Community response was supportive:

image

---

Paper Retraction

The day after his public comment:

  • Authors retracted the paper.
  • Deleted the GitHub repo.
image

Yang shared his experience across platforms, warning against blindly trusting even polished work from large companies.

---

Authors’ Official Response

On the “Small Sweet Potato” platform, the authors stated:

Communication

  • They had communicated with Yang in detail.
  • Expressed respect for his work.

Data Quality

  • Admitted inadequate review.
  • Checked injected error samples manually but did not audit critical parts.
  • When GT solutions were auto‑converted to CoT by GPT, hallucinations arose, causing incorrect step labels.

Example Inference

  • Demo code in repo was dummy sample, not formal code.
  • After Yang’s alert, they modified it.

Issue Handling

  • Regretted closing the GitHub issue prematurely.
  • Promised to keep issues open until resolved.

> "We will seriously reflect on this experience and keep pushing ahead."

image

---

Lessons for the AI Community

This incident underscores:

  • Rigorous dataset verification is critical.
  • Open discussions help maintain research integrity.
  • Even high‑profile corporate research can have serious flaws.

---

Role of Open Platforms

Open‑source platforms like AiToEarn官网 can help:

  • Generate, publish, and monetize AI‑created content across multiple platforms.
  • Integrate analytics and AI model rankings (AI模型排名).
  • Surface and address issues transparently before they mislead research.

---

References

  • https://x.com/diyerxx/status/1994042370376032701
  • https://www.reddit.com/r/MachineLearning/comments/1p82cto/d_got_burned_by_an_apple_iclr_paper_it_was/
  • https://www.xiaohongshu.com/explore/6928aaf8000000001b022d64?app_platform=ios&app_version=9.10&share_from_user_hidden=true&xsec_source=app_share&type=normal&xsec_token=CBLEH7cvuVDNN78gtS-RUB8YQp0_GXstBHlQAk14v6t8I=&author_share=1&xhsshare=WeixinSession&shareRedId=NzxHOEQ6OTw6Pjw3Sj81SD1HQUk5R0lK&apptime=1764289526&share_id=c73caa18d27a408898ea99622f8e0360
  • https://openreview.net/forum?id=pS9jc2zxQz
  • https://openreview.net/pdf/e5917f72a8373c7f56b3cb9c0ac881d991294ee2.pdf

---

Takeaway:

Clear credit attribution, compliance with submission guidelines, and strong community oversight are vital.
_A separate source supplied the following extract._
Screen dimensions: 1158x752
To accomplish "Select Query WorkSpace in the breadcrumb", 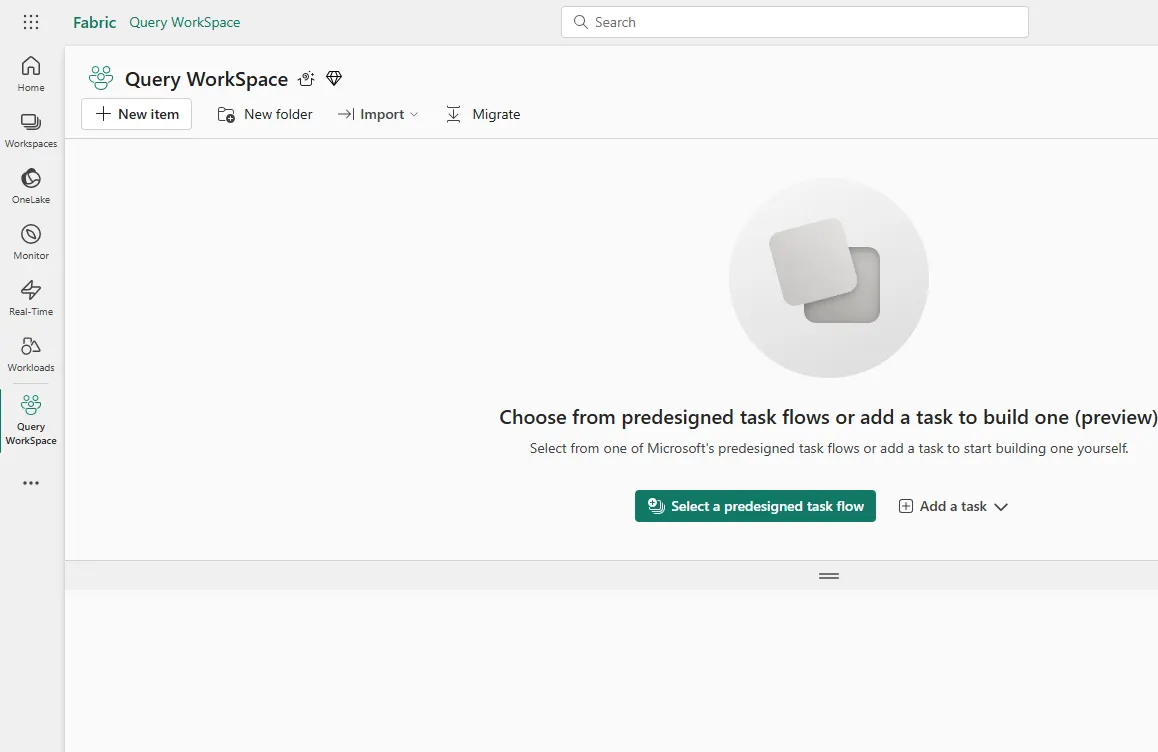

Open platforms and transparent workflows can ensure that AI research outputs remain accurate, ethical, and impactful.

Read more

Translate the following blog post title into English, concise and natural. Return plain text only without quotes. 哈佛大学 R 编程课程介绍

Harvard CS50: Introduction to Programming with R Harvard University offers exceptional beginner-friendly computer science courses. We’re excited to announce the release of Harvard CS50’s Introduction to Programming in R, a powerful language widely used for statistical computing, data science, and graphics. This course was developed by Carter Zenke.